Kemarin malam saya kembali sebentar ke Jurangmangu. Menginap di posko Stapala di sana. Bertemu dengan Bang Cibob, Sebastian, Petoy, Udik, Mbah Terong, Mas Anom, Guntur, Erik, Konan, Petoy, Di’i, Yella, dan lain-lain rupa. Tidur di sana dengan sebelumnya mendengar Udik dan Sebastian berdendang lagu Mellow Mood.

“…Strike the hammer while iron is hot.
Open up your heart.
Open up your heart.
Let love come running in, darlin’,
Love, sweet love, darlin…'”.

Bangun subuh-subuh, tapi setelah sholat tidur lagi karena masih terasa sangat kantuk. Pagi-paginya mampir di kost Graha Satria, bertemu Dimas, dan bilang ke dia kalau dia semakin mirip bapak-bapak sekarang. Saya berikan sekotak pempek asli Palembang untuk Mas Iman dan Mbak Narsih, yang selalu menjaga kost kami saat kami kuliah dahulu. Bilang ke mereka, kalau pempek itu tinggal digoreng saja.

Sebentar ke Gedung E dan melihat calon anggota Stapala yang ikut diklat; yang sedang belajar membuat bivak darurat. Ada banyak juga yang ikut diklat. Mereka memakai baju kaos lengan panjang berwarna orens yang bertuliskan Diklat Stapala 2010 di bagian punggungnya. Saya juga masih punya satu baju dengan desain seperti itu, dan sering saya pakai ke mana-mana sampai sekarang. Tapi tahunnya tentu saja 2007, bukan 2010. Lihat sebentar saja dan bertemu teman-teman yang belum sempat bertemu sebelumnya. Ada Arsi, ada Uka, ada Azwina.

Siangnya ke Monas ada janji dengan seorang teman. Iseng ke toko buku Gunung Agung dan beli buku Drunken Mama–salah satu buku favorit saya–yang ditulis Pidi Baiq. Buku untuk teman sebagai kenang-kenangan.

Sore kembali ke kampus. Welly–kawan kuliah dulu–datang dengan sepeda motor, mengajak saya ke tempat usaha barunya. Sekarang dia sudah punya warung mie ayam.
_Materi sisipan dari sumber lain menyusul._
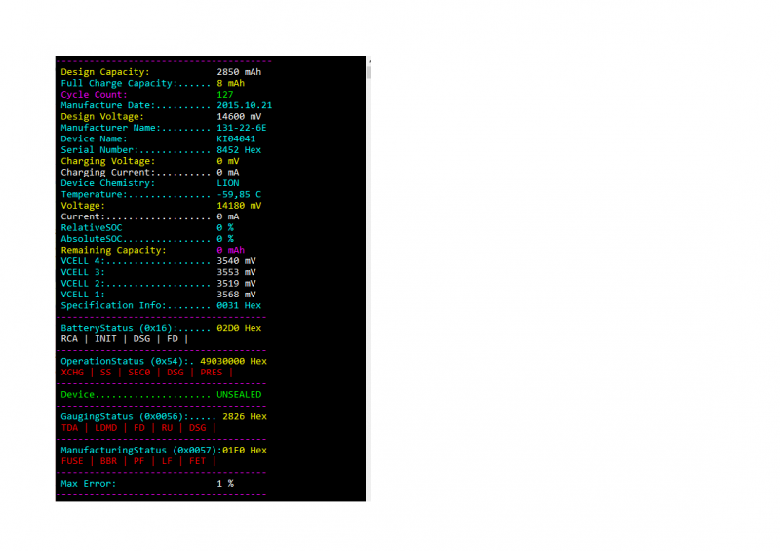
Task: Click the Serial Number 8452 Hex
Action: [x=239, y=150]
Hebat dia. PNS sekaligus pengusaha mie ayam. Mengobrol dengan dia ngalor ngidul di warungnya. Benarlah, kwetiau bakso di tempatnya sungguh enak. Kalian harus mencobanya sekali waktu.
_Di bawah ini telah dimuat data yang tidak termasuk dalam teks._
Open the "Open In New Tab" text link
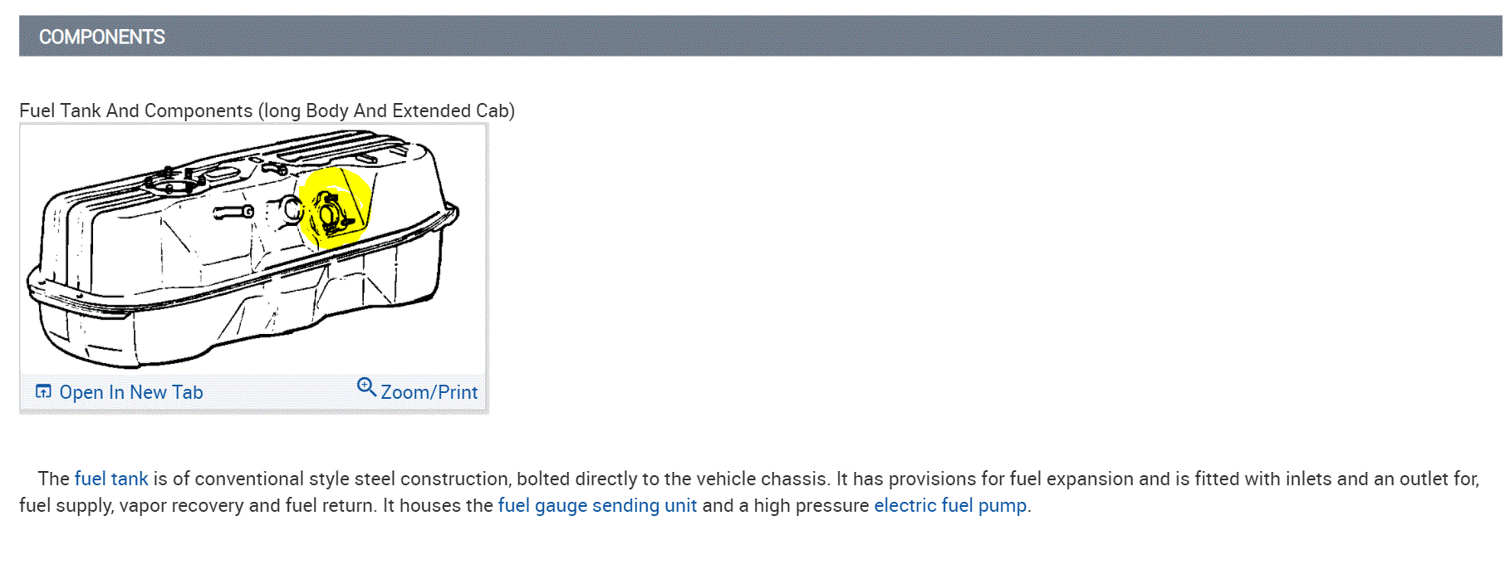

Malamnya  makan mie di depan posko Stapala, bareng adik-adik tingkat dulu: Depi, Jalu, Boyo, Yeyek, dan Jupe. Oh, sangat menyenangkan bila masih punya teman-teman yang menyambutmu hangat. Mengomentari penampilan fisikmu, bertanya tentang kabarmu, membicarakan kota tempat tinggal barumu, dan bercerita tentang gunung-gunung yang baru saja didaki. Mereka bilang; insya Allah, bulan September ini Stapala akan ke Mount Elbrus, Rusia.

Semoga berhasil, teman.

Sungguh kegiatan saya hari itu begitu remeh temeh. Tapi, dari sini, entah adakah hubungannya, saya kembali menemukan motivasi yang telah lama hilang. Melihat kampus yang dibangun, adik-adik tingkat yang bikin tugas kuliah, perahu karet baru —Base Marrine–di ruang tamu posko Stapala, hingga buku-buku dalam kardus yang belum sempat diungsikan ke Palembang, seperti kumpulan pertanda yang ingin bilang ke saya: kamu harus belajar, Ris. Belajar yang keras. Sebagai bukti kalau kamu bisa bersyukur.

Posko Stapala, Pondok Jurang Mangu Indah, Tangerang, 8 Februari, 01:00 WIB [diedit sedikit di Palembang]

“Ingin ke Bandung, tapi tidak jadi. Karena waktu yang tiada leluasa, juga karena tidak ingin menambah kenangan yang akan sulit terlupa”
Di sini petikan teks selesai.